Table 1 shows the accuracy on Yes/No questions.

  • Inconsistent Gains: While there are some green numbers (improvements), there is no consistent pattern. For example, Llama-3 +RE+GC actually performs worse than the Base model on several splits of the Objects365 dataset.
  • The Disconnect: The fact that grounding sometimes helps slightly on QA but fails on Captioning highlights that these two tasks measure different cognitive processes. Answering “Is there a dog?” is fundamentally different from “Tell me what you see.”

Conclusion and Implications

This research serves as a vital “reality check” for the Computer Vision and NLP communities. It debunks the prevailing myth that simply adding object grounding objectives to the training mix is a cure-all for hallucinations.

Key Takeaways:

  1. No Causal Link: There is no strong evidence that object grounding capabilities transfer to reduced hallucination in open generation.
  2. Evaluation Matters: Evaluating on training data (MSCOCO) hides the severity of the problem. We need out-of-distribution datasets like Objects365 to see the true limits of our models.
  3. Grounding \(\neq\) Factuality: A model can hallucinate an object and a bounding box simultaneously. Grounding provides spatial alignment, not necessarily factual alignment.

What Next? If grounding isn’t the answer, what is? The authors suggest we need to look elsewhere.
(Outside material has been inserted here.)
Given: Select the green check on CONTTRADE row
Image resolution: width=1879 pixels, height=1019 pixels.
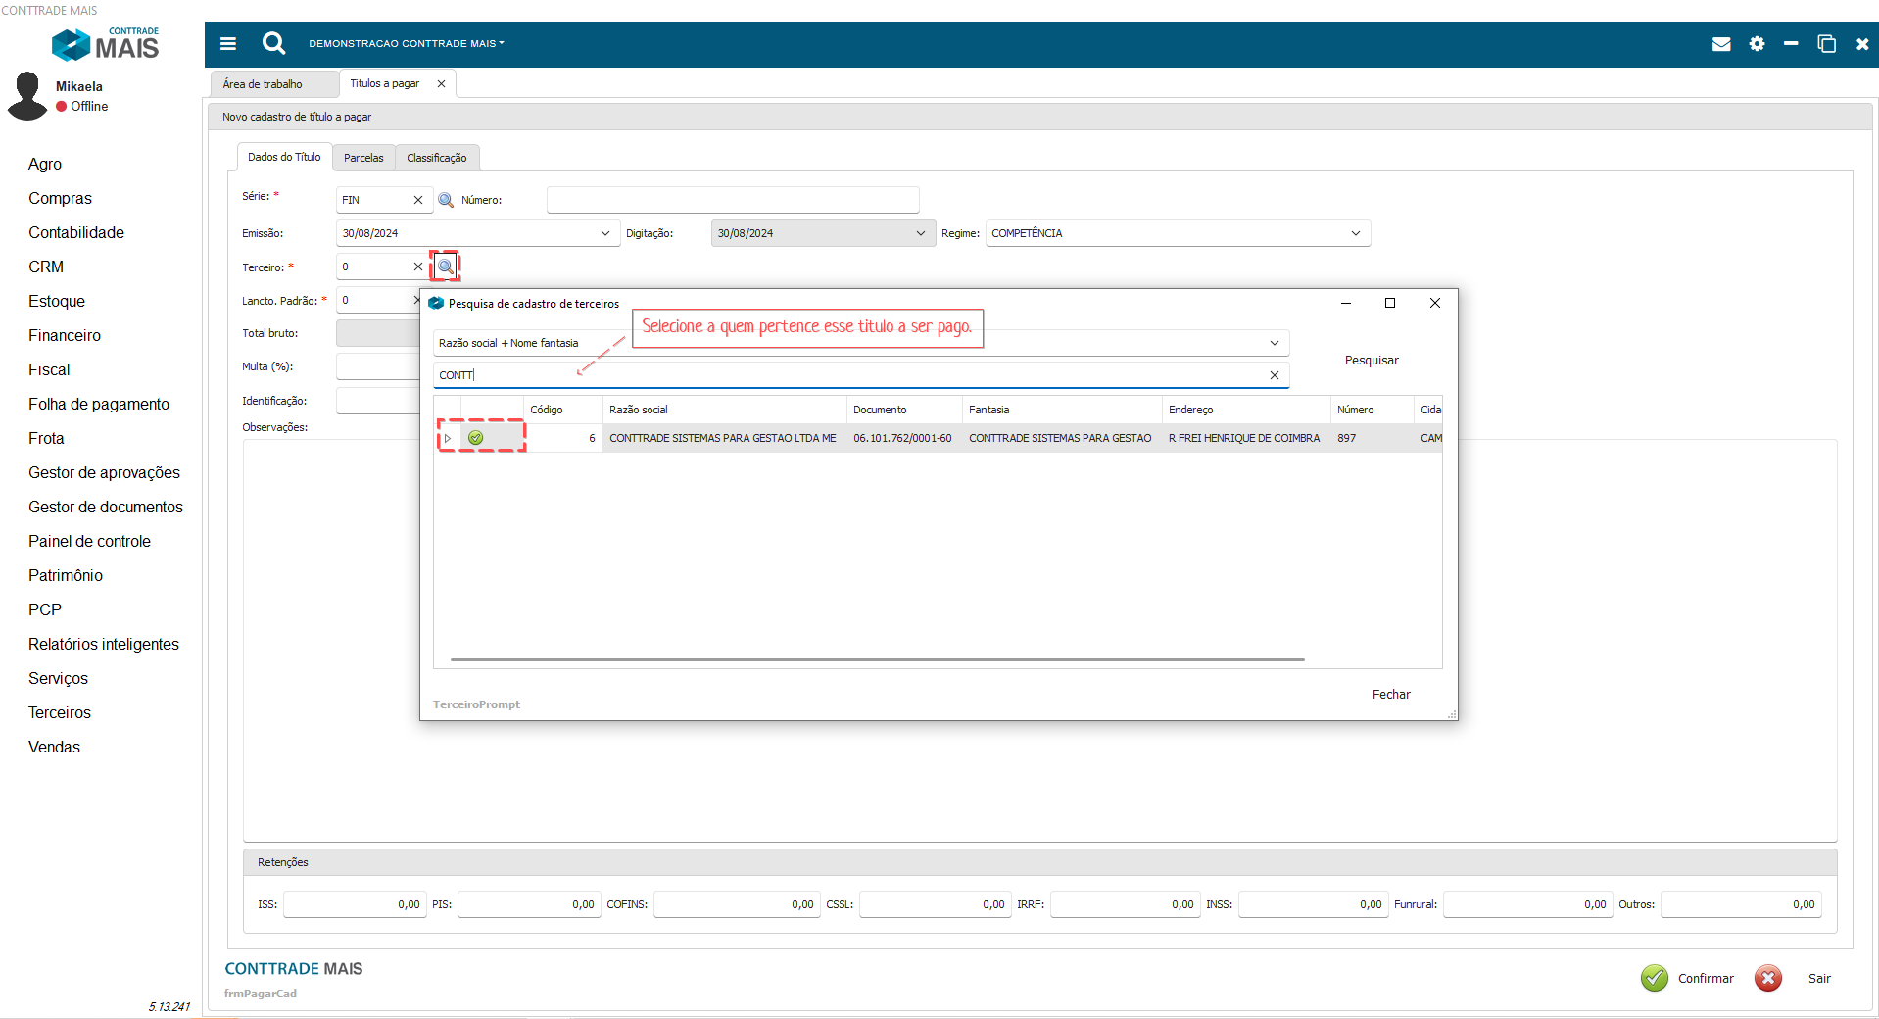Looking at the screenshot, I should [x=476, y=438].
Potential avenues might include:

  • Reinforcement Learning from Human Feedback (RLHF): Specifically penalizing hallucinations during the alignment phase.
  • New Architectures: Designing models where the visual perception is a hard constraint on language generation, rather than just a “soft” prompt.
  • Better Data: Moving away from noisy internet-scraped captions toward strictly factual, verified datasets.

By clearing away the misconception that “grounding fixes everything,” this paper paves the way for researchers to find the real solutions that will make Vision-Language Models trustworthy enough for the real world.